The 'shadow intelligence agency' behind the NSA surveillance scandal
The scandal over domestic spying by the National Security Agency has pushed into the spotlight Booz Allen Hamilton, a McLean, Va.-based private contractor that has been described as a "shadow intelligence agency."
Edward Snowden, the 29-year-old North Carolina native and Army veteran who blew the whistle on an NSA program that collects massive amounts of phone and Internet data from U.S. citizens, citing concerns about the threat to democracy, was employed by Booz Allen for the past three months, working out of an NSA facility in Hawaii. Snowden, who is now being investigated by the Justice Department, has sought refugee in Hong Kong.
The Guardian, the British newspaper that broke the story about the surveillance program, reports that Snowden worked at the NSA for the past four years as an employee of various contractors. He previously worked in information technology at the CIA.
Booz Allen, which describes itself as a "strategy and technology" consulting firm, issued a statement yesterday confirming that Snowden was an employee. It continued:
News reports that this individual has claimed to have leaked classified information are shocking, and if accurate, this action represents a grave violation of the code of conduct and core values of our firm. We will work closely with our clients and authorities in their investigation of this matter.
Founded in Chicago in 1914 as a management consultancy firm, Booz Allen Hamilton began working for the U.S. military in 1940. It later expanded its portfolio to include intelligence and national security work, as Tim Shorrock, author of the book "Spies for Hire," reported for CorpWatch in 2008:
Since the late1990s, Booz Allen has forged a particularly close relationship with the NSA, the spy agency that monitors global telephone, e-mail and Internet traffic for the U.S. military and political leaders, which hired Booz Allen as its chief outside consultant on Project Groundbreaker. This $4 billion project outsourced the NSA’s internal communications and networking systems to a consortium led by Computer Sciences Corporation (CSC) and the IT subsidiary of Northrop Grumman.

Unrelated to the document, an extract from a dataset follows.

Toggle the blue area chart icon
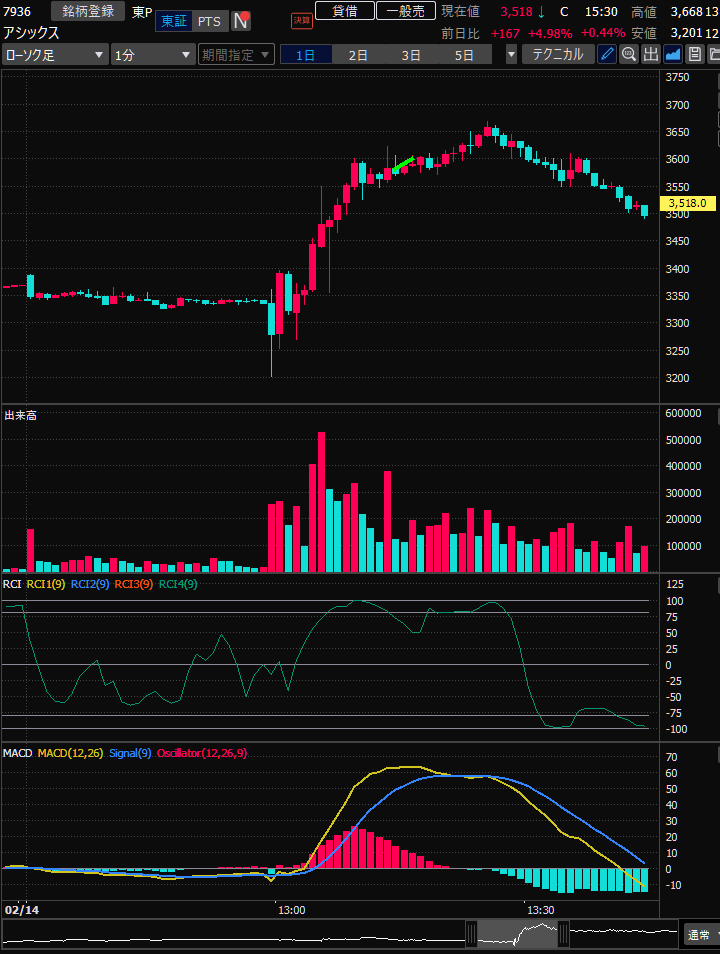 pos(673,55)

Today, among the many services Booz Allen provides to intelligence agencies, according to its Website, are war-gaming -- simulated drills in which military and intelligence officials test their response to potential threats like terrorist attacks -- as well as data-mining and analysis of imagery and intelligence picked up by U.S. spy satellites, the design of cryptographic, or code-breaking, systems (an NSA specialty) and "outsourcing/privatization strategy and planning." The company's 2007 annual report spells out several other areas of expertise, including "all source analysis," an intelligence specialty managed by the CIA and the Office of the Director of National Intelligence (DNI) that draws on public sources of information, such as foreign newspapers and textbooks, to add texture to data gathered by spies and electronic surveillance.
Shorrock described a revolving door between U.S. intelligence agencies and Booz Allen, which has thousands of former national security officials on its payroll. The close ties between Booz Allen and government intelligence led Shorrock to refer to the company as a "shadow intelligence agency."
In 2008, Booz Allen Hamilton split into two companies, with the one focusing on U.S. governmental matters retaining the original name and the commercial strategy and international business arm taking the name Booz & Company. That same year, the private equity giant The Carlyle Group bought a majority stake in Booz Allen Hamilton for over $900 million -- an investment that's now worth $3 billion, according to Forbes.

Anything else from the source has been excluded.